As for what could possibly go wrong, Sarah has a feeling -- one of those instinct things -- that Anton is fooling around.
It turns out Sarah has the right instinct, but the wrong personnel lineup. But before we get into that, we meet the other core characters in their high-society world.
Charlotte (Melissa George) commands the center ring. She’s married to Kyle (Don Haney) and seems to have the biggest house. Her son Julius, a teenager, is a little older than the other kids, so Charlotte gets to spend more of her time on things like glittery fund-raising galas.
Bindy (Shalom Brune-Franklin) is a personal trainer at the local fitness spa, which makes her a virtual family member to her clients even if she has less free cash. Maddie (Mandy McElhinney) and Danielle (Jessica Tovey) round out the group.
Bindy, Maddie, and Danielle are on a slightly lower rung of the socio-economic ladder, but they’re close enough, and in some ways, sudden unexplained death can shake up some of those social lines.
The story begins innocently enough, with dramas like the children starting a class project to raise baby chicks. That allows for some humor, but at the same time, it starts to give viewers a sense of how all the characters relate to each other. Some more cozily than others.
It confirms they all have secrets as well, starting at the top with Charlotte and Sarah.

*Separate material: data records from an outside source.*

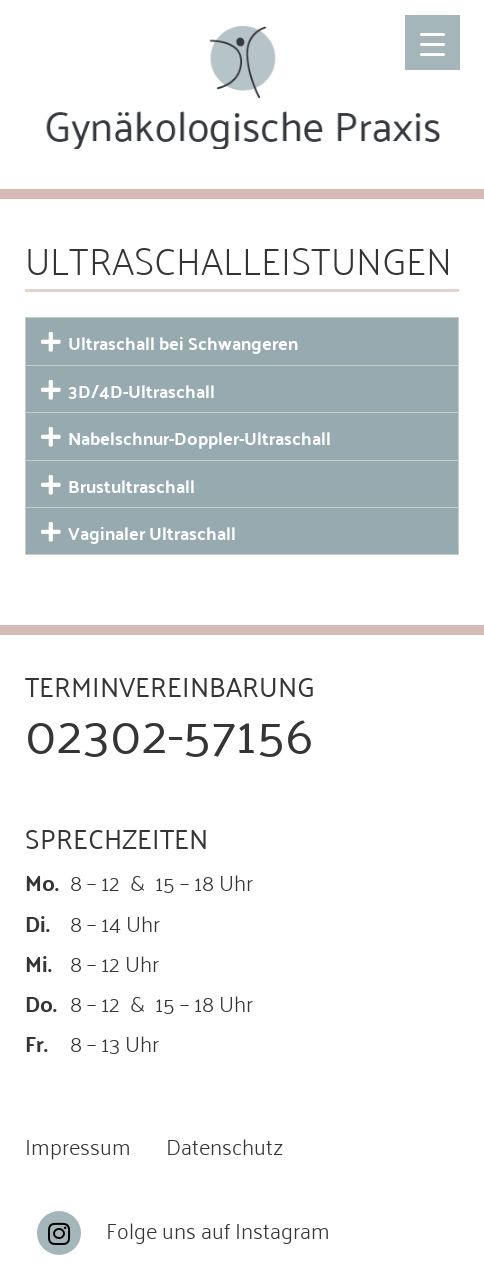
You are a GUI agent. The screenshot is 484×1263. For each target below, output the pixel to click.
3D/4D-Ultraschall (141, 390)
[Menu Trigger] (432, 42)
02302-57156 (169, 730)
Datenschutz (224, 1144)
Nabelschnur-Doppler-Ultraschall (199, 437)
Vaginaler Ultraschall (152, 532)
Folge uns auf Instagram (218, 1228)
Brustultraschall (131, 485)
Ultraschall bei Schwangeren (183, 342)
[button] (242, 341)
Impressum (78, 1144)
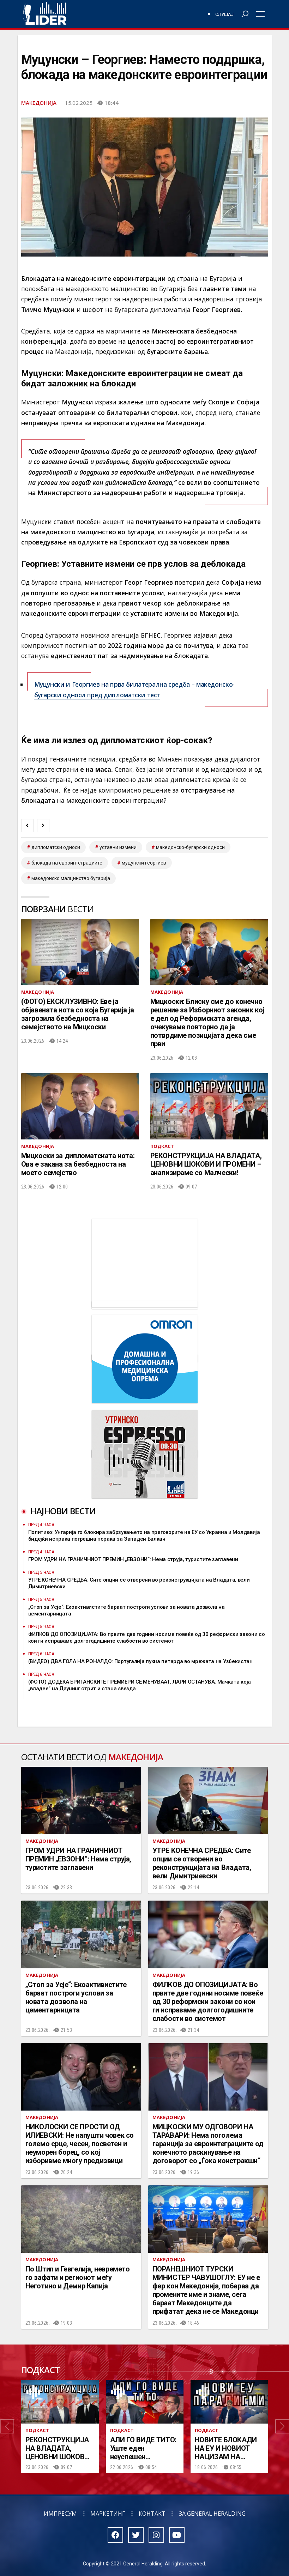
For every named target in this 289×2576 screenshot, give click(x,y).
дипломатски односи (55, 847)
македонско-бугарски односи (190, 847)
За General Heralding (212, 2513)
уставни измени (118, 847)
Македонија (38, 102)
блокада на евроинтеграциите (66, 863)
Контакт (152, 2513)
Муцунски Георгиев (144, 863)
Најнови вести (63, 1511)
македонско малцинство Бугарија (70, 878)
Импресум (60, 2513)
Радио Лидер (44, 14)
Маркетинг (107, 2513)
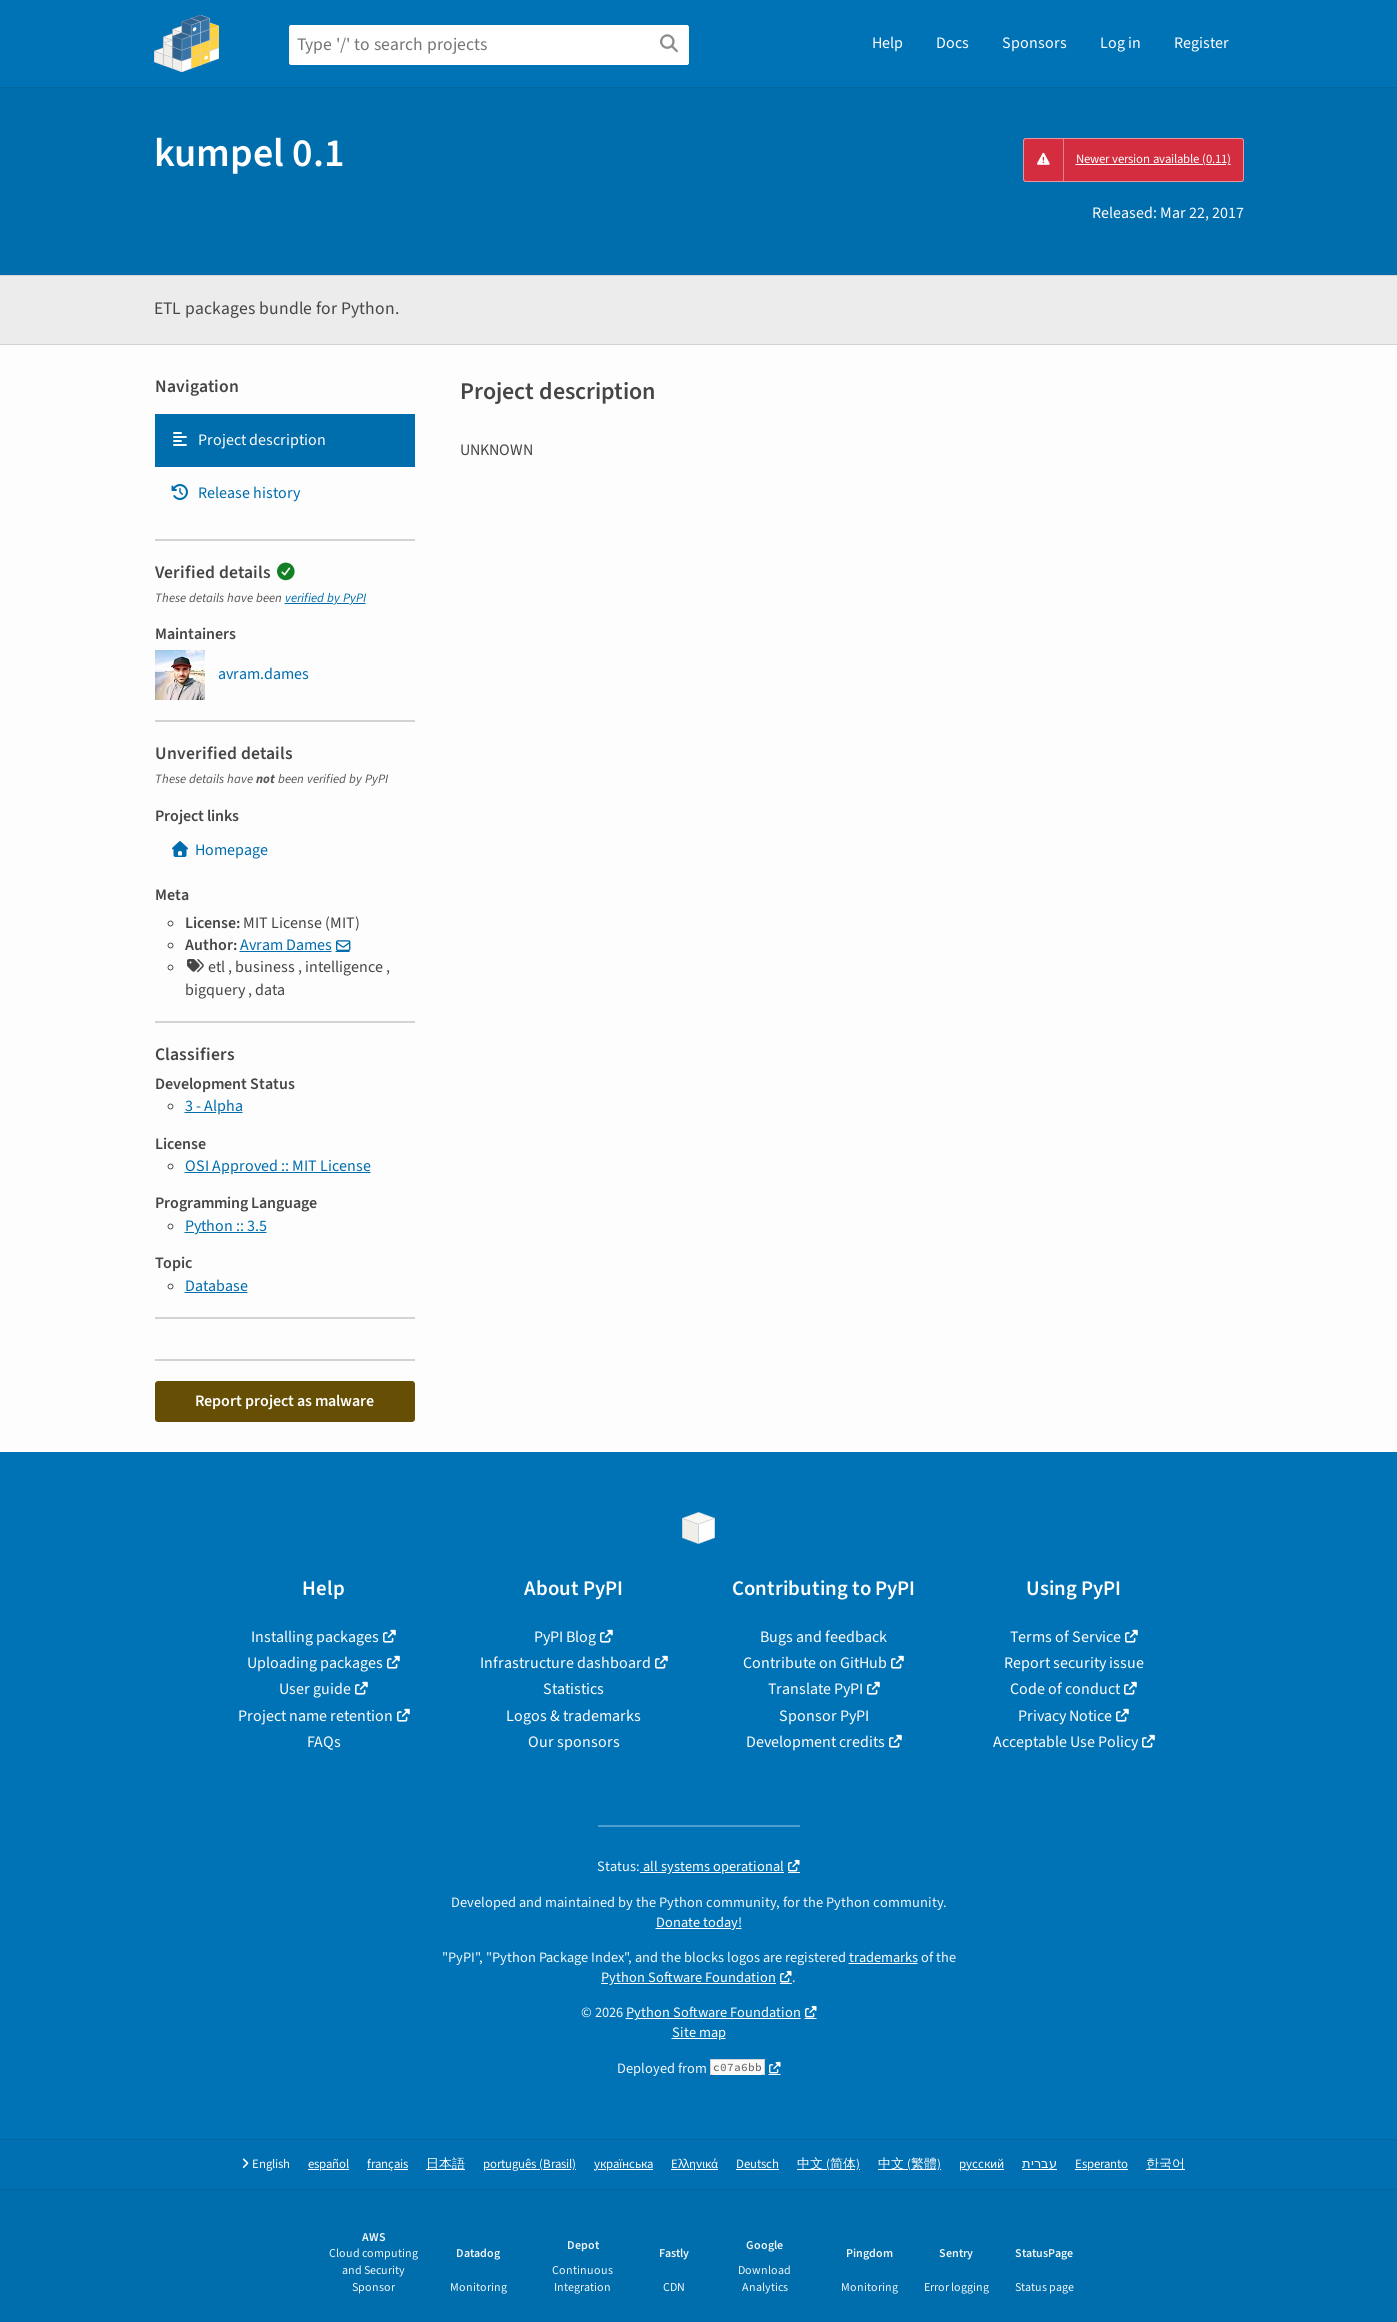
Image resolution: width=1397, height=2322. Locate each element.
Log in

Bad Mothers, an Australian series that aired there last year, runs eight episodes, which allows ample time for those secrets to simmer and ultimately burst forth. It also gives everyone, including the women, the menfolk and the authorities, plenty of time to chase red herrings, figure them out, and try to sort through what might actually constitute justice.
As a TV tale, it worked before. Here it works again.